Welcome to my second installation of the Beatlytica Series.

Welcome back, fellow data enthusiasts! I'm thrilled to share with you the second installation of the Beatlytica blog series, where I dive into the exciting world of real-time data streaming and build a live dashboard powered by data streamed from Eventsim through Kafka topics.

If you missed the first installation, don't worry, you can catch up on it anytime, and I promise it's worth the read! In that post, I gave an overview of the Beatlytica project and shared how I used Eventsim to generate synthetic music data and stream it into Kafka topics.

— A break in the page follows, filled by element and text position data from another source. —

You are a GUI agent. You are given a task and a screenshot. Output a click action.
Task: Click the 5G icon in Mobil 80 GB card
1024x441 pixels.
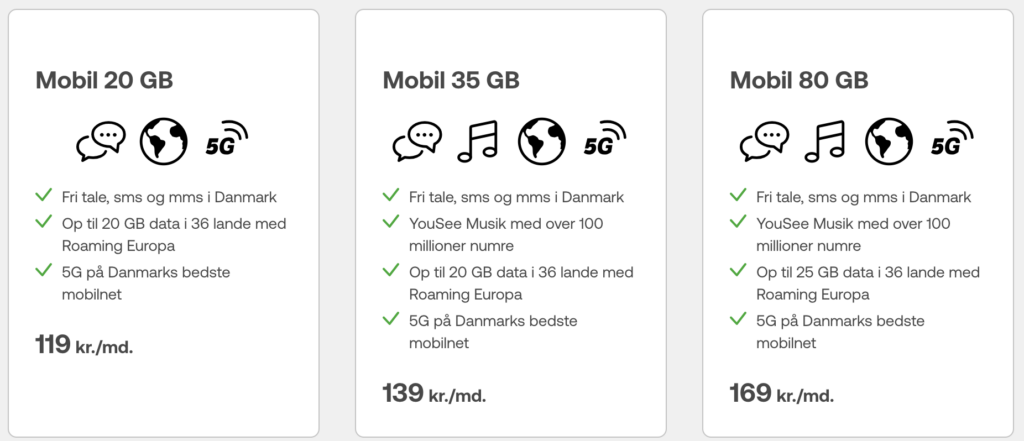click(x=952, y=139)
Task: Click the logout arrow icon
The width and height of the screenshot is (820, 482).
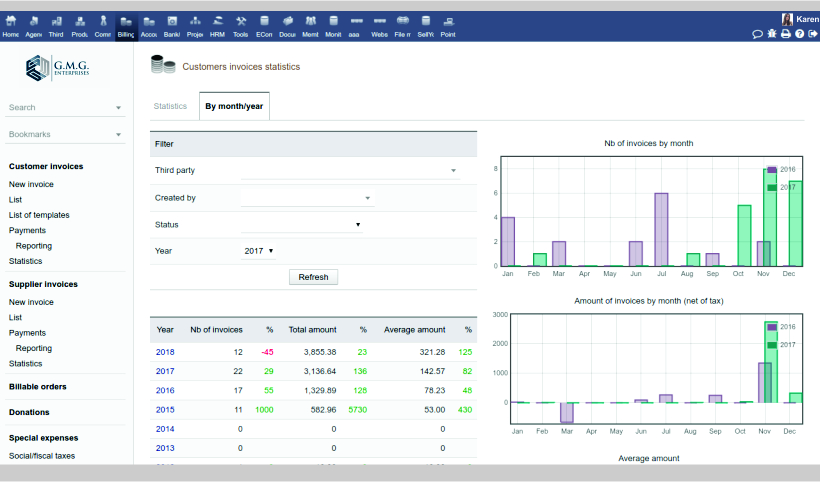Action: point(812,34)
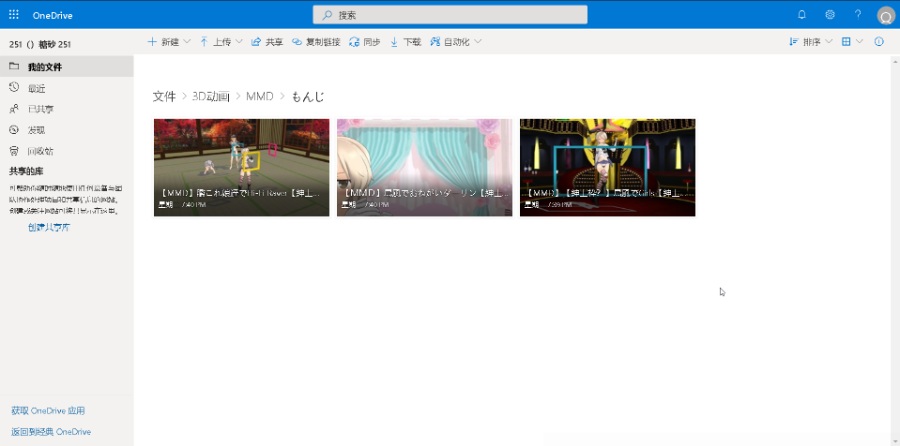This screenshot has width=900, height=446.
Task: Click 复制链接 copy link in toolbar
Action: [316, 42]
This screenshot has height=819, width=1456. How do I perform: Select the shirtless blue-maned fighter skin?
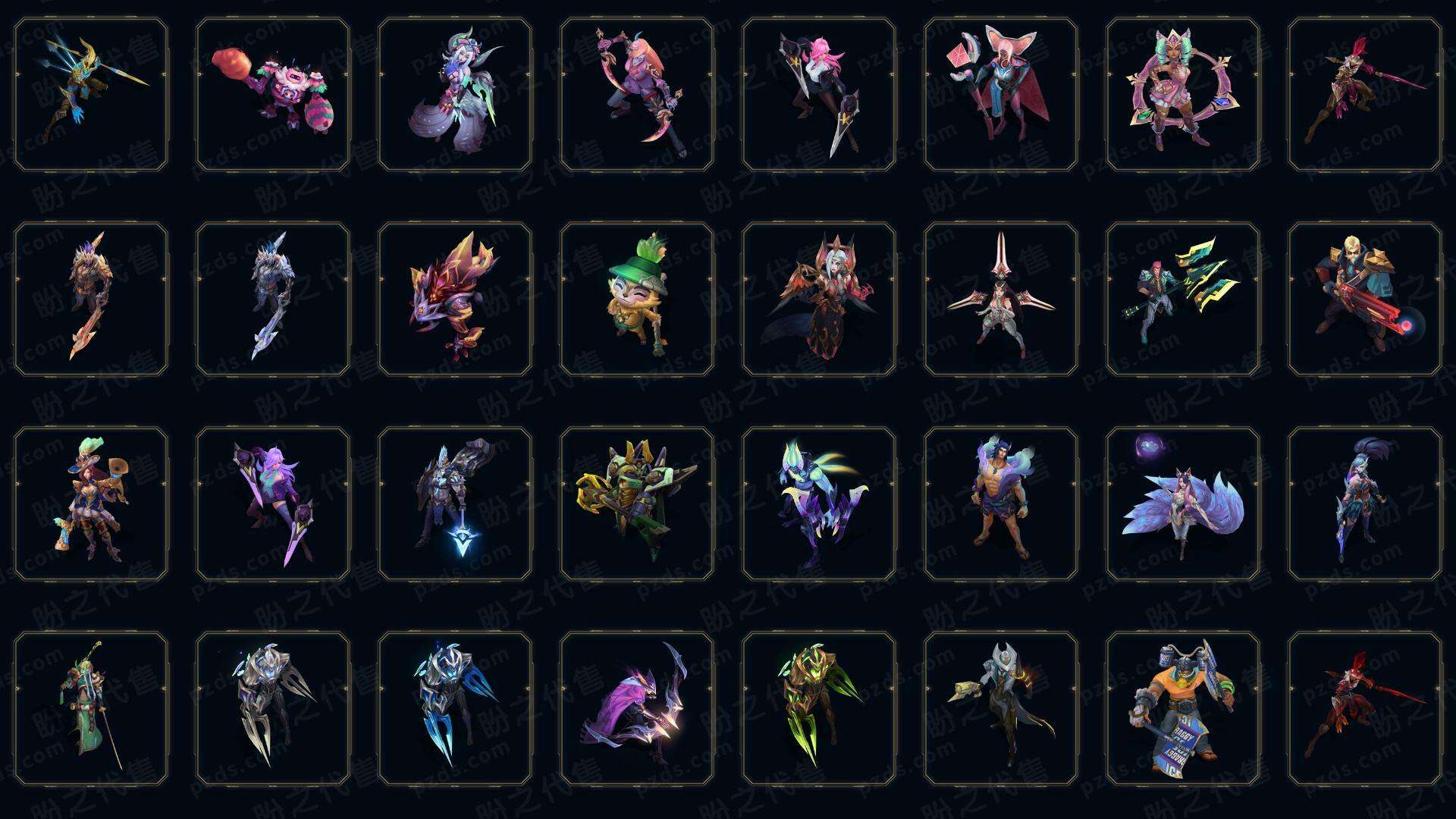click(x=1001, y=504)
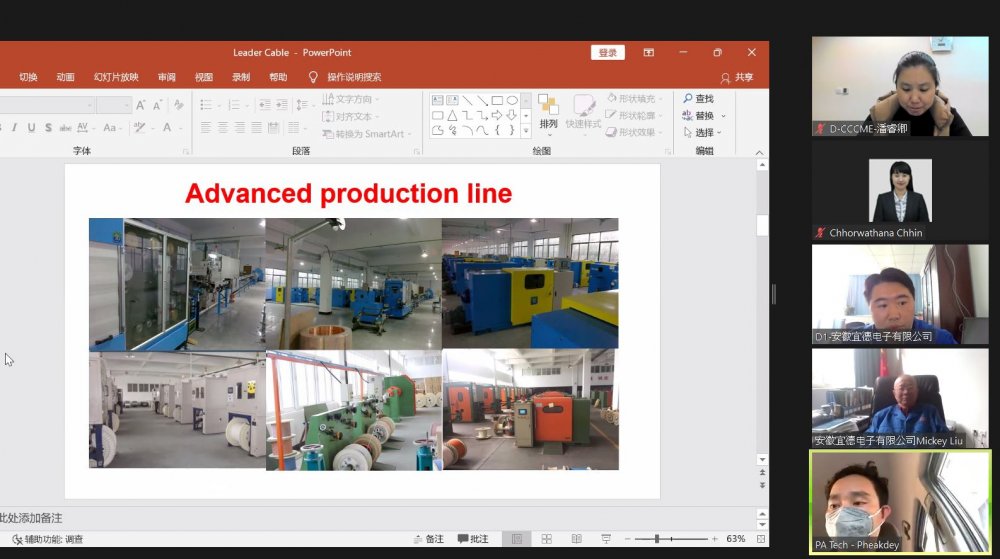1000x559 pixels.
Task: Open the 动画 (Animations) ribbon tab
Action: [x=66, y=77]
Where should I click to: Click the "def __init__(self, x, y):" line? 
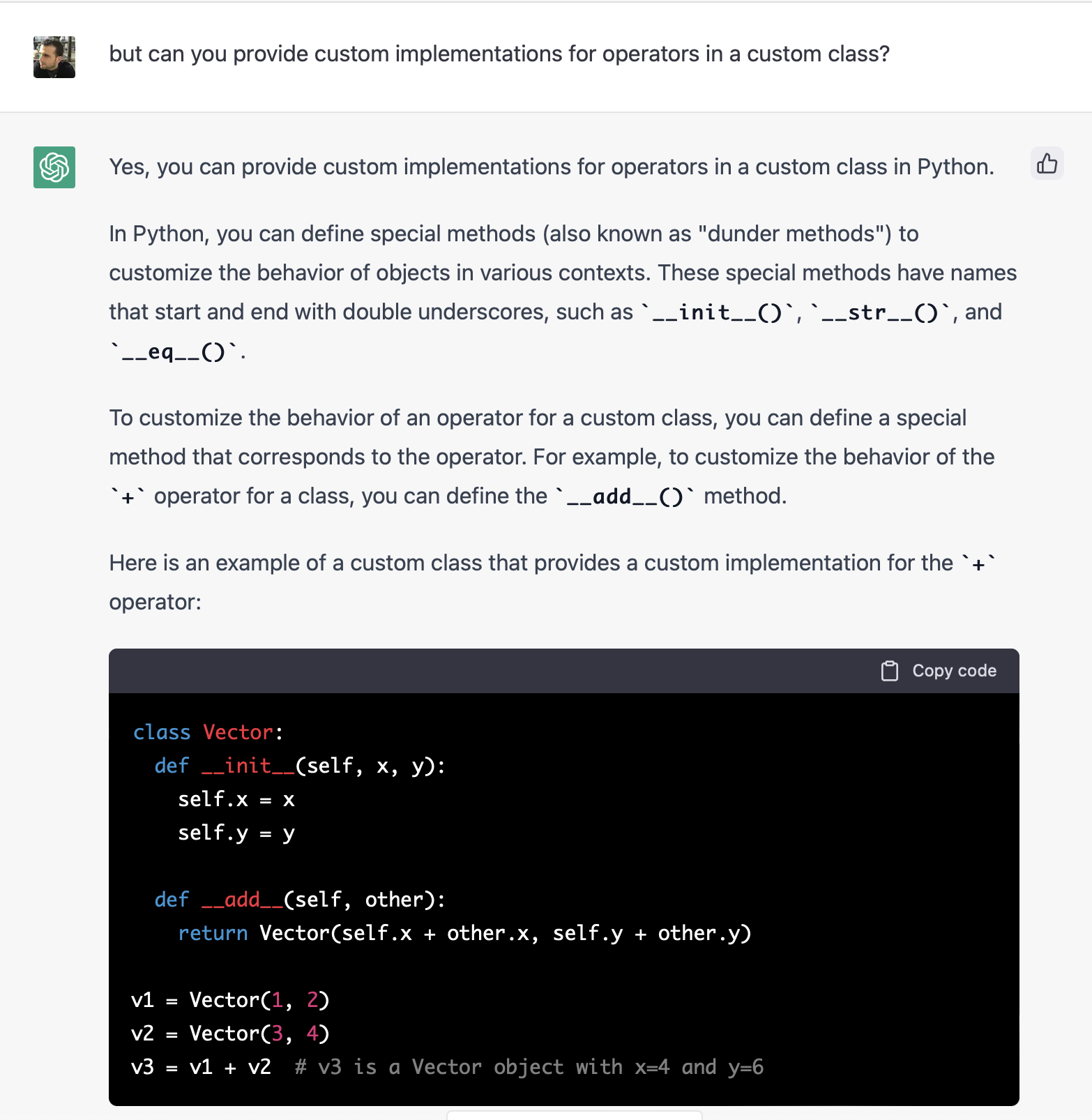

In this blog, I'm going to be discussing the consumer of messages from Kafka topics. What is a consumer? A Kafka topic consumer is an application or process that reads messages from a specific topic in Kafka. In Kafka, messages are stored in topics, and a consumer subscribes to a topic and reads messages from it in real time. The consumer can read messages from multiple partitions of a topic in parallel, which allows for high throughput and scalability.

In my case, I chose Apache Spark to be my consumer, and the specific service I used was Spark-Streaming. Apache Spark is a powerful data processing framework used to process large datasets. The reason behind my choice is that I wanted to use the tool to apply my learnings, as well as the large community backing Apache Spark. This provided a sense of confidence in the event that I got stuck.

Prerequisites:

  • A Google Cloud Platform (GCP) account

  • A Kafka instance running on a virtual machine (VM) in GCP (set up previously)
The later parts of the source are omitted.